Diesmal soll nichts schief gehen: Ende März will Innenminister Friedrich auf einer Sonderkonferenz ein neues NPD-Verbotsverfahren vorantreiben. Bis dahin soll ein Kriterienkatalog für eine neue Beweisführung erstellt werden.

Neuanlauf für NPD-Verbotsantrag: Innenminister Friedrich will in den nächsten Monaten Beweise für die Verfassungsfeindlichkeit der rechtsextremen Partei sammeln© Hendrik Schmidt/DPA
Bundesinnenminister Hans-Peter Friedrich (CSU) will auf einer Sonder-Ministerpräsidentenkonferenz am 22. März "einen Kriterien-Katalog für eine neue Beweisführung mit dem Ziel eines NPD-Verbotsantrages beim Bundesverfassungsgericht" vorlegen. Auf dieser Basis könne dann "konkret mit der Beweissammlung gestartet werden", sagte Friedrich der "Leipziger Volkszeitung".
Sollte sich herausstellen, dass die Neonazi-Gruppe "Nationalsozialistischer Untergrund" (NSU) "eine Art militärischer Arm der NPD war, dann könnte es mit dem Verbot sehr schnell gehen", sagte Friedrich.
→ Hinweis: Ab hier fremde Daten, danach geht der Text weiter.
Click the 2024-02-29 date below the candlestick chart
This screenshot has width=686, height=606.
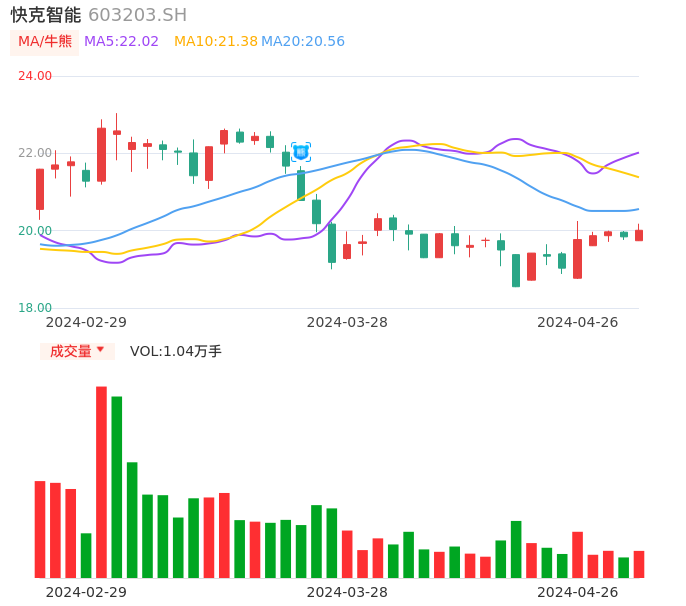pos(86,322)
Falls es sich nur um ideologische Partner handele, "würde es deutlich schwieriger". Bei der Beweissammlung für den Verbotsantrag "wird dann klar sein, dass die V-Leute abgeschaltet sind, die für die Informationssammlung eine Rolle spielen könnten". Allerdings werde man durchaus mit V-Leuten der Sicherheitsdienste weiter den versuchten "Reinwaschungs-Prozess" der NPD beobachten.
Friedrich verwies darauf, dass auf der Innenministerkonferenz Ende Mai ein erster Überblick über die Beweislage für den Verbotsantrag möglich sein soll. Dies würde dann auch zusammenfallen mit einem Zwischenbericht der Bund-Länder-Kommission zur Aufklärung der politischen und organisatorischen Schlussfolgerungen rund um die NSU-Terrorgruppe.